He looked a few decades older than her. His wig, trying to emulate some young fashion, looked like a pickelhaube worn backwards. My migraine was triggered by his yellow-blue shirt with dazzling floral print, and Bermuda shorts a foot too short with an unappetizing, unhealthy green-brown hue. His mouth reminded me of old badly dubbed Chinese kung-fu movies with his lips and false teeth totally out of sync. His hands seemed fidgety, desperately gearing up for a grope and a feel. And, my mother-in-law seemed to be reciprocating to his hideous flirting. Tell me, my man, which will upset you more – catching your wife or your wife’s mother in flagrante delicto?

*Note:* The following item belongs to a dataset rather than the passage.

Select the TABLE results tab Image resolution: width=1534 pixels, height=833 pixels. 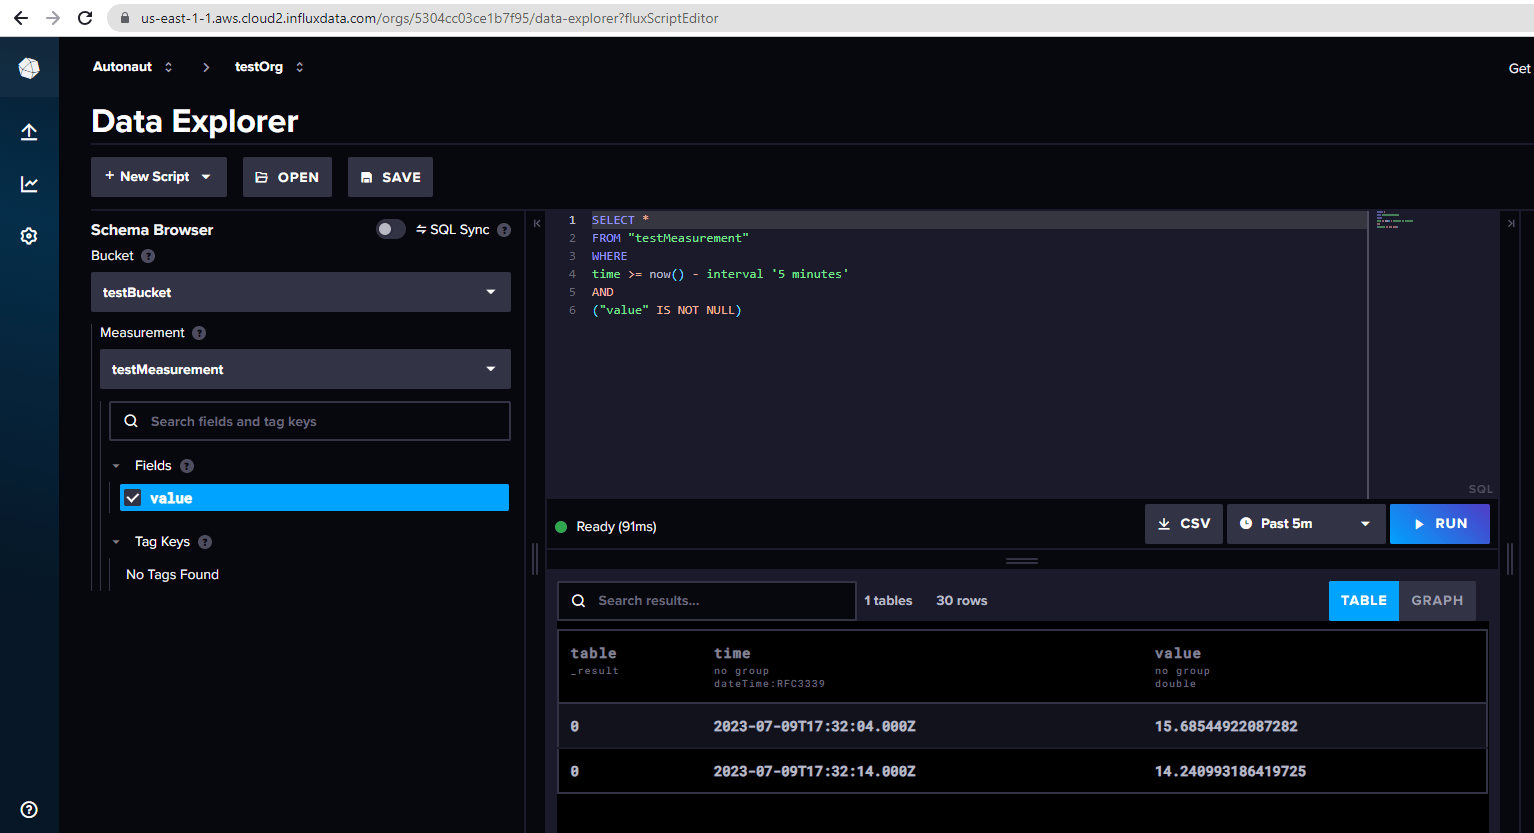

She noticed me then. She and the parakeet approached my table. The much-variegated being perched uncomfortably close, gave me a wink, showered her with effusive, embarrassing praises and sensibly flew away before I could put in a word. I raised an eyebrow at my relative. She raised hers even further and said to me, ‘You look as attractive as those bulldogs who try to be the nation’s moral whatever in Parliament.’ She was, of course, trying to say something nice to me. She knew that I despised that lot. She herself claims to be left-leaning but like most commies from my state, political ideology only applied to others and not to oneself.
Then, quickly back on personal sphere, she asked me, ‘Why are you here alone?’ ‘Your daughter wanted it.’ That seemed to be the right answer. She subjected me to her customary head to toe survey, probably ticking off some mental checklist, pondering if I remained the right choice for her sleeping dotty. I had lost my appetite long before then. Still, under the influence of that parakeet, I nibbled at idlis soaked in chutney-sambhar mix, pecked at a limp omelette and munched fruits under that watchful eye, all washed down with tepid coffee and memories of a full English breakfast. My wife joined us as I was nearly through with the muck. She and her mother aggravated my system further by detailing their plans for me that day.
Modern man has much grief, my man. When I married at a late age, I hoped for a life of leisure, quite fed up of a bachelor’s life of hectic partying and mindless activity. I wanted to be a Garfield. But what do I get? Not even rest during a vacation. Haven’t you noticed these armies of husbands, wives and kids at a beach or a hill resort - forever on the move, all dressed in uniform, with the same low-slung half-pants over high-slung underpants, flaunting flabby pectorals, imitation six-packs, bellies like jelly, shapeless breasts stretching sports bras, vests, t-shirts, jackets, and of course, the ubiquitous big sunglasses to cover the whole face? It is a highly competitive world, my man. So, I had a full day of shopping, sightseeing, water-sports and other virile activities. The only bright spot was that we rarely crossed paths with my mother-in-law who graciously opted out of that busy schedule. I still worried about the parakeet’s intentions and wondered about who would have an upper hand as a bad influence. I could not, of course, discuss such matters with my wife. It was just a terribly tiring day. And the terrifying day was still waiting to happen.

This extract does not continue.